When we read Lao-tzŭ’s sentiments about taxation, over-legislation, penal retributions and excessive governmental interference, and remember that these same subjects are still eagerly debated among Western philosophers and statesmen, we must ascribe to the Chinese sage a remarkable amount of what Humboldt calls the presentiment of knowledge. What he, however, could sketch only in faint outline on these subjects, has been broadly discussed in later and more auspicious times by men like Adam Smith, Bentham, Emerson and J. S. Mill. If we now cannot but condemn his ignoring the individuality of each member of the state, his discouraging progress in the mechanical arts, and his magnifying the kingly office, we must remember that there are still among us, notwithstanding the experience and struggles of centuries, almost as great barriers to the enjoyment of personal liberty as were those which Lao-tzŭ recommends.
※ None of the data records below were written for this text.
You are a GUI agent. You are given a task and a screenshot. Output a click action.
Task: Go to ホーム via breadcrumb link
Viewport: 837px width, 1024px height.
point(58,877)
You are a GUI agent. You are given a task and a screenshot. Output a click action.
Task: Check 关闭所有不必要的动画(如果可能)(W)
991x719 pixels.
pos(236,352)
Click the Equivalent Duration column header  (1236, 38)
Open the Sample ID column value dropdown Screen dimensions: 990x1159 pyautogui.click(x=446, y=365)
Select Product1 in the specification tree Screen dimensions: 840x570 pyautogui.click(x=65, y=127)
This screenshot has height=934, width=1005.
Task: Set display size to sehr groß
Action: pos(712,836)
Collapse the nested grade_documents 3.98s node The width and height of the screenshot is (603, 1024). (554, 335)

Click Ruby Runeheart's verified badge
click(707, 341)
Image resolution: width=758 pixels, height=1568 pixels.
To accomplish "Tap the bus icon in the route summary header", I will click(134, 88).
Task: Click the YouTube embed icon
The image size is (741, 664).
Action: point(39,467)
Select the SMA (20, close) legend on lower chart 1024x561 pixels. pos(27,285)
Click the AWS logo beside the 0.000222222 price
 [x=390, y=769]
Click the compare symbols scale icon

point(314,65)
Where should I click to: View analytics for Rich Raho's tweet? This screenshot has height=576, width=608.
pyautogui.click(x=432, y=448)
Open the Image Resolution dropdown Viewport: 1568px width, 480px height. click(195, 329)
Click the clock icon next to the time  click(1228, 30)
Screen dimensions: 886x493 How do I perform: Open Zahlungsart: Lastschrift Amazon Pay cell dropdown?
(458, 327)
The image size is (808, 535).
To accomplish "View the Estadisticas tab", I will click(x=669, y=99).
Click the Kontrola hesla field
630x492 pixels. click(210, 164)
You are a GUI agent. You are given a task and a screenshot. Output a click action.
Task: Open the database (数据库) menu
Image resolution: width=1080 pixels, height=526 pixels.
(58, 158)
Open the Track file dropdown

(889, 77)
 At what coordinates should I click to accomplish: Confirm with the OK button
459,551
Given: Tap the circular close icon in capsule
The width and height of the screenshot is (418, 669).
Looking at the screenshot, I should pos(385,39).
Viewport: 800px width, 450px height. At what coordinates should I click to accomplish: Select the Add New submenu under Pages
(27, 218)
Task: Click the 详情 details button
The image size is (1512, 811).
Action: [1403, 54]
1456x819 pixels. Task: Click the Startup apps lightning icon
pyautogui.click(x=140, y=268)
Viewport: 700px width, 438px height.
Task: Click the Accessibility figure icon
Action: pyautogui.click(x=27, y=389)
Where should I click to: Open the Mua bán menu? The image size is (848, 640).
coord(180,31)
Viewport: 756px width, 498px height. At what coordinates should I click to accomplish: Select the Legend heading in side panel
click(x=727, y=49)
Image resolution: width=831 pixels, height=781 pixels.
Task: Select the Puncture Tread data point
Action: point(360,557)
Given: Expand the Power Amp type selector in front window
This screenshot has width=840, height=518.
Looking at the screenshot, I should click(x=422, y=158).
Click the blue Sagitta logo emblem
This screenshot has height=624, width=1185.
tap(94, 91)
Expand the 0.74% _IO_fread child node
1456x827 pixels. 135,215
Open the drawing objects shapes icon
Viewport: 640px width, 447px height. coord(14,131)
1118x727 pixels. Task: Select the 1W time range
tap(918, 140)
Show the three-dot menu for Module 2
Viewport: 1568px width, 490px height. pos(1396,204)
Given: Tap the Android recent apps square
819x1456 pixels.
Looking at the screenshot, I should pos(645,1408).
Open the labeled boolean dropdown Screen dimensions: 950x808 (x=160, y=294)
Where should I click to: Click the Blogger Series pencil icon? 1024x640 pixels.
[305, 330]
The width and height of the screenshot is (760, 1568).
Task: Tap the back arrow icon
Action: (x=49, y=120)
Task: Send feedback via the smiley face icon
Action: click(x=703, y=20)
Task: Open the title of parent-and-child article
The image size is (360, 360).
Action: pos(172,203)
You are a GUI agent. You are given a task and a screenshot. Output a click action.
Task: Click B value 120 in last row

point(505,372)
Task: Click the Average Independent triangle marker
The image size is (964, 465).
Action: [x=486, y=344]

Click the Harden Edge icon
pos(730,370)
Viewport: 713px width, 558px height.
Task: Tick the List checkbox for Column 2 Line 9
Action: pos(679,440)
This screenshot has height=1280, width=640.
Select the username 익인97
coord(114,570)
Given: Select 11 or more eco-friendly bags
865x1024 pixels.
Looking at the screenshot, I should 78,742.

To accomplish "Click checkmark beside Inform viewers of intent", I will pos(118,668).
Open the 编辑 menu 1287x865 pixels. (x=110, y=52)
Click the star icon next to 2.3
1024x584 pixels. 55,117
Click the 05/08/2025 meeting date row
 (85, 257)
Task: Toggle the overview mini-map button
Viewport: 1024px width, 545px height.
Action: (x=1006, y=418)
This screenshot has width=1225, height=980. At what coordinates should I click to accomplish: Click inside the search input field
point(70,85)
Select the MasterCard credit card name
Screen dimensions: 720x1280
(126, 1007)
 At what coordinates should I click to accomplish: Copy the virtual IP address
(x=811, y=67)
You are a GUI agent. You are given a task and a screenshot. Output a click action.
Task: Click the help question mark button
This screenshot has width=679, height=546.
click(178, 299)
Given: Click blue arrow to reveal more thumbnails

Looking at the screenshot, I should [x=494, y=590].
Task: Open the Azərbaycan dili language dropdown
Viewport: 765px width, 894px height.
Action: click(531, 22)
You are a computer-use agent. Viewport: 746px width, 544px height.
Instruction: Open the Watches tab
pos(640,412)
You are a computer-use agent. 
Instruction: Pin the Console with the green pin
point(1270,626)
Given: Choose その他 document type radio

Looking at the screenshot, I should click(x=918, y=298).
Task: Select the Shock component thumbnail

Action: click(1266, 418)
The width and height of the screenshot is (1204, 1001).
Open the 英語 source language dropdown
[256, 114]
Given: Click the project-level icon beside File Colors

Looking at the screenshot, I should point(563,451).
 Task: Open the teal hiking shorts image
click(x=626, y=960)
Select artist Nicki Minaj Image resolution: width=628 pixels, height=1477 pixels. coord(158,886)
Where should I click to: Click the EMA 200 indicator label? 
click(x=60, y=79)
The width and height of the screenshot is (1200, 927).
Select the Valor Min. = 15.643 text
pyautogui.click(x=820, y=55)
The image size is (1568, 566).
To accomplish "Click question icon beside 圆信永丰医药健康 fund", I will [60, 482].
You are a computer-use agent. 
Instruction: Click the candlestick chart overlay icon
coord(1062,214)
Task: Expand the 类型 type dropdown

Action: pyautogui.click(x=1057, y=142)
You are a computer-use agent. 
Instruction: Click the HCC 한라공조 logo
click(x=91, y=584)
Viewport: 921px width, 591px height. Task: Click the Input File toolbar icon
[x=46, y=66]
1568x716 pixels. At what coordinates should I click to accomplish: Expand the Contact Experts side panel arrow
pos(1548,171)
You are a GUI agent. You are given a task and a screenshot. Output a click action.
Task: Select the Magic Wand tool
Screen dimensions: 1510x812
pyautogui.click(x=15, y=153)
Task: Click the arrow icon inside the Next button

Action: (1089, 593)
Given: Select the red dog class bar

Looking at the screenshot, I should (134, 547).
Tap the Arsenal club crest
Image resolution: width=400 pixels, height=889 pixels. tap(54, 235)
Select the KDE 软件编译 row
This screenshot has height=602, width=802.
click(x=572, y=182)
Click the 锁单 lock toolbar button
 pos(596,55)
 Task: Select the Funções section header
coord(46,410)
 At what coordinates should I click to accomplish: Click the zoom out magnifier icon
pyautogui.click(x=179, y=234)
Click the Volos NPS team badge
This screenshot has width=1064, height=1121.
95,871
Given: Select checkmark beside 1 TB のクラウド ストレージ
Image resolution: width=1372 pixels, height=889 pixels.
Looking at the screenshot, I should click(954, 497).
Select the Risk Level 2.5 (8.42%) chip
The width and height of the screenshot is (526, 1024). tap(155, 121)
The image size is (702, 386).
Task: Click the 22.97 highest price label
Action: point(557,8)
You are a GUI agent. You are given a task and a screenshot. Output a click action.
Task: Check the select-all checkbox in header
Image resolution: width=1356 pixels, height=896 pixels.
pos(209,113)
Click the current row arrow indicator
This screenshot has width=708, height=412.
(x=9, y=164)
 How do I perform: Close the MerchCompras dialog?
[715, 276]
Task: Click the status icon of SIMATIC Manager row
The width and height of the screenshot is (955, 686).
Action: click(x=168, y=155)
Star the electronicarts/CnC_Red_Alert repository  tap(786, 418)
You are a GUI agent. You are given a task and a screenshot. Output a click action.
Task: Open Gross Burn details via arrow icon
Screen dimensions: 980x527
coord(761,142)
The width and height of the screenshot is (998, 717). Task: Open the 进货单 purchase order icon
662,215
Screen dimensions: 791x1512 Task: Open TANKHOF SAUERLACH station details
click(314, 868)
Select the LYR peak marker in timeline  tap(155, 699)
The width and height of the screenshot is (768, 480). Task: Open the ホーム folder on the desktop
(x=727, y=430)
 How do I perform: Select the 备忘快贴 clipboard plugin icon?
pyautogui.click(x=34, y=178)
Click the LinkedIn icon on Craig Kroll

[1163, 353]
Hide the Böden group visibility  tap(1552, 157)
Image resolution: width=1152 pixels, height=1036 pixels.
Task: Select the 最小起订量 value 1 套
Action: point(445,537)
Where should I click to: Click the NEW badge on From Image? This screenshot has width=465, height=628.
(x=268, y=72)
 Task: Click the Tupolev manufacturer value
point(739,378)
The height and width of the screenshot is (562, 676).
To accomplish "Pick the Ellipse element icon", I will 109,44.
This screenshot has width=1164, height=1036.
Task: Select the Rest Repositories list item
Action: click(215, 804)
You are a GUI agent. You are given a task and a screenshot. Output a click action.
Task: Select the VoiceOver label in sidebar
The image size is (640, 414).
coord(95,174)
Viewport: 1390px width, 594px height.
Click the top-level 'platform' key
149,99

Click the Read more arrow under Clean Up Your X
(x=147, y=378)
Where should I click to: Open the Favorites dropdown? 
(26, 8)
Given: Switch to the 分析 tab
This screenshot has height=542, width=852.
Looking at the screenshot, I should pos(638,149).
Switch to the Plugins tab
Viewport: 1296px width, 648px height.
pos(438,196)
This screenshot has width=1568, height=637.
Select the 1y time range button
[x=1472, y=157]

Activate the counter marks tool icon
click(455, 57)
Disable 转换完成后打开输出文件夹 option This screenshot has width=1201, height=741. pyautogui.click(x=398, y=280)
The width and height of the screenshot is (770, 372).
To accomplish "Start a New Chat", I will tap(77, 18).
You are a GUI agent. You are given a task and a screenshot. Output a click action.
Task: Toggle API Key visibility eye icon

Large standing armies at the call of one man—“incognoscibility” of the laws—bribery—gerrymandering—and, above all, the power of the many—are still great retarders of human freedom and prosperity. That such things exist, even though the voice of the philosopher is always against them, should make us indulgent towards the mistaken notions of a man who lived 2,500 years ago.
[1] Treatise on the Methods of Observation. Reasoning in Politics, vol. 1, p. 44.
[2] See Ch. 62. In Pi-yuan’s edition, 天下 is the reading, instead of 天子 of the ordinary texts.